ENTRIES PROVIDED ->
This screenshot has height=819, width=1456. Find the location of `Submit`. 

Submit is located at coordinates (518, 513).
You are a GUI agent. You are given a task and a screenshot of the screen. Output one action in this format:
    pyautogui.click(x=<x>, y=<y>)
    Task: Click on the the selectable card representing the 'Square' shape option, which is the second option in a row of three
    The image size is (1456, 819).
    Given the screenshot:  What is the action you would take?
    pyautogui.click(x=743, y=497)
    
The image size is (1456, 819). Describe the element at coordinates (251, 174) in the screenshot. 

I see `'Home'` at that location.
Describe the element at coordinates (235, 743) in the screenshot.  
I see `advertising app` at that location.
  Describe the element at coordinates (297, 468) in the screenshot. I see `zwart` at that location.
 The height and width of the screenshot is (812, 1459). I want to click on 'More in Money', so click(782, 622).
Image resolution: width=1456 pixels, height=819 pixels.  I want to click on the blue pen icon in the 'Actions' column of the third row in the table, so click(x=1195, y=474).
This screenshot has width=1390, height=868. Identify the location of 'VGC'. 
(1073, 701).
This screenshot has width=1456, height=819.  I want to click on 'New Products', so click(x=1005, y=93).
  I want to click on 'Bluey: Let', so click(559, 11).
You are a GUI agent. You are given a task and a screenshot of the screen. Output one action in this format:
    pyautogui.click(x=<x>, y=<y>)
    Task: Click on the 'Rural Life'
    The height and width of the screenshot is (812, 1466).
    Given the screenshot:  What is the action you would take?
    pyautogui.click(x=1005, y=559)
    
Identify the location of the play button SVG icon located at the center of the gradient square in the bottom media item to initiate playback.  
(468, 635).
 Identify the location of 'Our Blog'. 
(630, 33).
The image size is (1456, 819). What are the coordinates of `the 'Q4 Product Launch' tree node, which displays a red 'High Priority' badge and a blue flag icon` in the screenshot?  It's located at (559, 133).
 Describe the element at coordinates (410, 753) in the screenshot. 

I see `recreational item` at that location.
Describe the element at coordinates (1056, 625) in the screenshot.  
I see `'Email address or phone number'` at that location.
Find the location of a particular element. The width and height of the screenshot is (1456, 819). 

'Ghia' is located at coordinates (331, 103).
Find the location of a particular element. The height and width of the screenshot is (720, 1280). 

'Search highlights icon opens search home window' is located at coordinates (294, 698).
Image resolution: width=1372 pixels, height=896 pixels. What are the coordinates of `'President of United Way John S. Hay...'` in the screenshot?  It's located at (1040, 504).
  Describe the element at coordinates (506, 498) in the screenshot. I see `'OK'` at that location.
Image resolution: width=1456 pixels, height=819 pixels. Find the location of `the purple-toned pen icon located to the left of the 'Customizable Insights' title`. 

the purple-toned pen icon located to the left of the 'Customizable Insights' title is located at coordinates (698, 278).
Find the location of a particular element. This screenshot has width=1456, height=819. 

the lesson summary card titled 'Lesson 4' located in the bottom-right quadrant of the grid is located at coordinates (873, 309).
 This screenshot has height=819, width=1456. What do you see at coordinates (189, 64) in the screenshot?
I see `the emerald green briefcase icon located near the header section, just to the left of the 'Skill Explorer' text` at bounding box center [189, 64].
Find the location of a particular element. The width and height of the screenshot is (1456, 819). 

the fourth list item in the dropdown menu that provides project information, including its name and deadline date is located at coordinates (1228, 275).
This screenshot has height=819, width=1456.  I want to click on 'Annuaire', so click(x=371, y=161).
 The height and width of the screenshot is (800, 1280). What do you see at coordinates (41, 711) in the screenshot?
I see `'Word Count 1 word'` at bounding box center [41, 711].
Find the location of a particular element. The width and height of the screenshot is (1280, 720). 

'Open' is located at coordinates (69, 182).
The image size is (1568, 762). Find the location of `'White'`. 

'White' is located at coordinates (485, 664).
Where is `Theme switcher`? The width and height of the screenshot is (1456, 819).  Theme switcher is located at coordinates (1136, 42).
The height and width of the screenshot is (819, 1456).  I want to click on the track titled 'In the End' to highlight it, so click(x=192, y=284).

YOUR TASK -> Substitute "screen size" for every "image size" in the records above and write them out again, leaving everything else unchanged.

ANSWER FOR THIS EXERCISE ->
This screenshot has height=819, width=1456. Find the location of `Submit`. 

Submit is located at coordinates (518, 513).
You are a GUI agent. You are given a task and a screenshot of the screen. Output one action in this format:
    pyautogui.click(x=<x>, y=<y>)
    Task: Click on the the selectable card representing the 'Square' shape option, which is the second option in a row of three
    The screen size is (1456, 819).
    Given the screenshot:  What is the action you would take?
    pyautogui.click(x=743, y=497)
    
The screen size is (1456, 819). Describe the element at coordinates (251, 174) in the screenshot. 

I see `'Home'` at that location.
Describe the element at coordinates (235, 743) in the screenshot.  
I see `advertising app` at that location.
  Describe the element at coordinates (297, 468) in the screenshot. I see `zwart` at that location.
 The height and width of the screenshot is (812, 1459). I want to click on 'More in Money', so click(782, 622).
Image resolution: width=1456 pixels, height=819 pixels.  I want to click on the blue pen icon in the 'Actions' column of the third row in the table, so click(x=1195, y=474).
This screenshot has width=1390, height=868. Identify the location of 'VGC'. 
(1073, 701).
This screenshot has width=1456, height=819.  I want to click on 'New Products', so click(x=1005, y=93).
  I want to click on 'Bluey: Let', so click(559, 11).
You are a GUI agent. You are given a task and a screenshot of the screen. Output one action in this format:
    pyautogui.click(x=<x>, y=<y>)
    Task: Click on the 'Rural Life'
    The height and width of the screenshot is (812, 1466).
    Given the screenshot:  What is the action you would take?
    pyautogui.click(x=1005, y=559)
    
Identify the location of the play button SVG icon located at the center of the gradient square in the bottom media item to initiate playback.  
(468, 635).
 Identify the location of 'Our Blog'. 
(630, 33).
The screen size is (1456, 819). What are the coordinates of `the 'Q4 Product Launch' tree node, which displays a red 'High Priority' badge and a blue flag icon` in the screenshot?  It's located at (559, 133).
 Describe the element at coordinates (410, 753) in the screenshot. 

I see `recreational item` at that location.
Describe the element at coordinates (1056, 625) in the screenshot.  
I see `'Email address or phone number'` at that location.
Find the location of a particular element. The width and height of the screenshot is (1456, 819). 

'Ghia' is located at coordinates (331, 103).
Find the location of a particular element. The height and width of the screenshot is (720, 1280). 

'Search highlights icon opens search home window' is located at coordinates (294, 698).
Image resolution: width=1372 pixels, height=896 pixels. What are the coordinates of `'President of United Way John S. Hay...'` in the screenshot?  It's located at (1040, 504).
  Describe the element at coordinates (506, 498) in the screenshot. I see `'OK'` at that location.
Image resolution: width=1456 pixels, height=819 pixels. Find the location of `the purple-toned pen icon located to the left of the 'Customizable Insights' title`. 

the purple-toned pen icon located to the left of the 'Customizable Insights' title is located at coordinates (698, 278).
Find the location of a particular element. This screenshot has width=1456, height=819. 

the lesson summary card titled 'Lesson 4' located in the bottom-right quadrant of the grid is located at coordinates (873, 309).
 This screenshot has height=819, width=1456. What do you see at coordinates (189, 64) in the screenshot?
I see `the emerald green briefcase icon located near the header section, just to the left of the 'Skill Explorer' text` at bounding box center [189, 64].
Find the location of a particular element. The width and height of the screenshot is (1456, 819). 

the fourth list item in the dropdown menu that provides project information, including its name and deadline date is located at coordinates (1228, 275).
This screenshot has height=819, width=1456.  I want to click on 'Annuaire', so click(x=371, y=161).
 The height and width of the screenshot is (800, 1280). What do you see at coordinates (41, 711) in the screenshot?
I see `'Word Count 1 word'` at bounding box center [41, 711].
Find the location of a particular element. The width and height of the screenshot is (1280, 720). 

'Open' is located at coordinates (69, 182).
The screen size is (1568, 762). Find the location of `'White'`. 

'White' is located at coordinates (485, 664).
Where is `Theme switcher`? The width and height of the screenshot is (1456, 819).  Theme switcher is located at coordinates (1136, 42).
The height and width of the screenshot is (819, 1456).  I want to click on the track titled 'In the End' to highlight it, so click(x=192, y=284).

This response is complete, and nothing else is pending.